Superintendent Ho Yenn Dar, assistant director of the police’s Public Affairs Department, said in reply to a published forum letter: “The officers had erred in their assessment of the situation. They should have done more to manage the incident at the scene.”
He was replying to a letter from Mr Edwin Feng published on Jan 20, asking why officers did not stay to alert other motorists to the oil spill that happened at about 1.30am on Jan 15.
Supt Ho explained that the officers who arrived at the scene advised a truck driver who was trying to clean up the spill to place additional cones to divert traffic away from the spill. The officers then left the scene after assessing that no further assistance was needed. Subsequent calls to the police led to the closure of Paterson Road to facilitate the clean-up and repair works by authorities, he said.

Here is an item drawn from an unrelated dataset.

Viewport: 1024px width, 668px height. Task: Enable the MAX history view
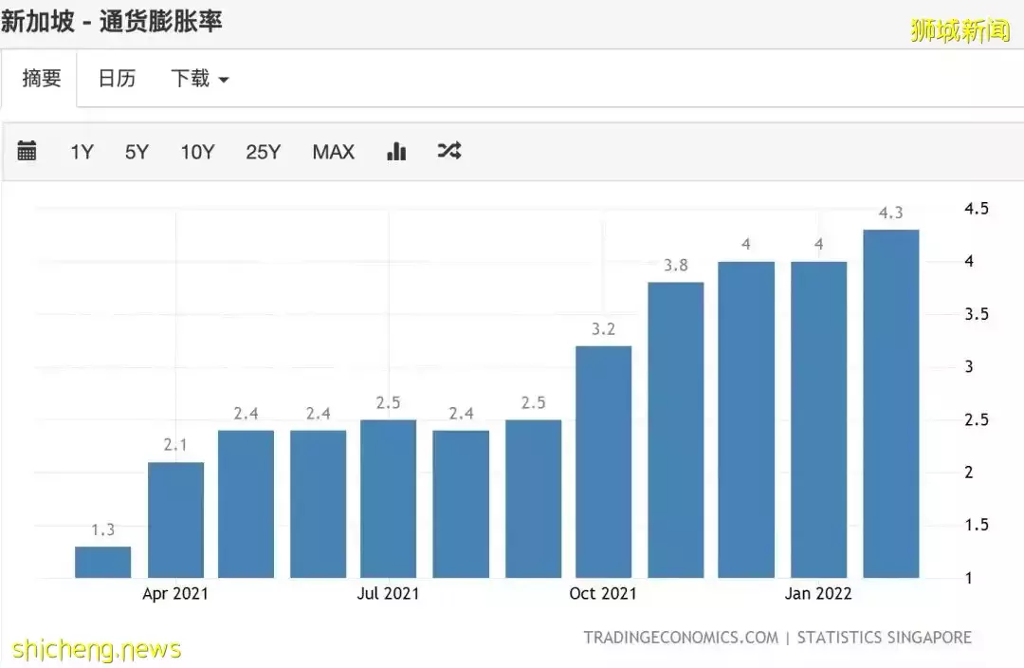[x=333, y=151]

“The Singapore Police Force takes a very serious view of this and will be looking further into the matter,” Supt Ho added.
The oil spill had led to the closure of all five lanes on Paterson Road heading towards River Valley, between Orchard Road and Orchard Boulevard. Traffic built up as far back as the Central Expressway and Pan-Island Expressway as motorists scrambled to find alternative routes. The road was fully reopened 13 hours after the oil spill.
Supt Ho also commended a couple who stayed behind to warn other motorists of the oil spill, after falling into the oil when when their motorbike skidded over it. Dance teacher Shan Gomes and her husband Kun Wai Kit stood by the road waving to oncoming motorcyclists, despite being drenched in black oil. They did so for half an hour, until a Land Transport Authority officer arrived.
A truck driver who was allegedly involved in causing the oil spill was arrested on Jan 17. The 53-year-old man was nabbed after being identified at the Woodlands Checkpoint. The truck driver was placed under arrest for causing hurt by a negligent act. If convicted, he faces a jail term not exceeding six months, or a fine not exceeding $2,500, or both.